SET EXERCISE: Find each line in the material below that contains the string "resolution" and copy it. Case counts, so match uppercase and lowercase letters as given.

┏━━

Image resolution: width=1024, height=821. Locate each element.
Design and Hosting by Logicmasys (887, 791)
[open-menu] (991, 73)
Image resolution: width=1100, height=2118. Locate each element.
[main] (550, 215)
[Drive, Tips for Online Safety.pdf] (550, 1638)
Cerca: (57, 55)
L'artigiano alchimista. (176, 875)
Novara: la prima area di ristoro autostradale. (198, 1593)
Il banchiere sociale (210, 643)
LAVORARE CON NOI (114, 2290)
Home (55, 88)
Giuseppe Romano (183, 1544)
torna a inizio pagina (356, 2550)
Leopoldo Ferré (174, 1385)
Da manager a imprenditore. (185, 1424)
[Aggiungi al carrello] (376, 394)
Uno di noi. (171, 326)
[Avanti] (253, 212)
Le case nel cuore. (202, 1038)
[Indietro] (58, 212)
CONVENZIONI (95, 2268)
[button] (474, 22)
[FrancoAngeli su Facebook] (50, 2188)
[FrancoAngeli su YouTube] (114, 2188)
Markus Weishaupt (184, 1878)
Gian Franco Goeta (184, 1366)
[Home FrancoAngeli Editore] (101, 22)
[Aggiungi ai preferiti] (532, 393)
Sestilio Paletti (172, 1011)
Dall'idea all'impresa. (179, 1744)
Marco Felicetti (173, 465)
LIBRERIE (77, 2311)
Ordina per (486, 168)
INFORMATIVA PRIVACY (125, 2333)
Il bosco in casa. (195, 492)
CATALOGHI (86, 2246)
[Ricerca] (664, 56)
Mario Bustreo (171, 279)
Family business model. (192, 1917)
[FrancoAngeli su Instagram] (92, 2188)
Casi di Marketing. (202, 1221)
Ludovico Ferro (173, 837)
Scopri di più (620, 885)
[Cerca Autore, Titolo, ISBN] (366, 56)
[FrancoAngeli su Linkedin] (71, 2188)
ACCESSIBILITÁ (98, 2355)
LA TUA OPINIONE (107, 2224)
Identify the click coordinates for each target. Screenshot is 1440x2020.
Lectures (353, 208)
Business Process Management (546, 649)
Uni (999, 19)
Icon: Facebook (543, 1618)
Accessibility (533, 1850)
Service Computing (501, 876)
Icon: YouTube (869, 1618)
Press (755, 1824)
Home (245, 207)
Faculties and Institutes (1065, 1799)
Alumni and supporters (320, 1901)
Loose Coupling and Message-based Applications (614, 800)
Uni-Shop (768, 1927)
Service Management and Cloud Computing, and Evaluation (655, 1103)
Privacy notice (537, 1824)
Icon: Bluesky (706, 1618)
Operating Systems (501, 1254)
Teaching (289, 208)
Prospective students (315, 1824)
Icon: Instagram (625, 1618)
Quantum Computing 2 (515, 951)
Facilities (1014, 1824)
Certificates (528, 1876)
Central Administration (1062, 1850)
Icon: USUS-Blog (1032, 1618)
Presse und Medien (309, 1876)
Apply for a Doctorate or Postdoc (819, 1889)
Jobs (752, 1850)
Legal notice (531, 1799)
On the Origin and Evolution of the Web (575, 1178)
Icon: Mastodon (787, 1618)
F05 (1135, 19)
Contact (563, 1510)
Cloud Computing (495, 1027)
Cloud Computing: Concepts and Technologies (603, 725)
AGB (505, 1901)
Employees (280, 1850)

┗━━

FINAL RESULT:
Image resolution: width=1024, height=821. Locate each element.
Image resolution: width=1100, height=2118. Locate each element.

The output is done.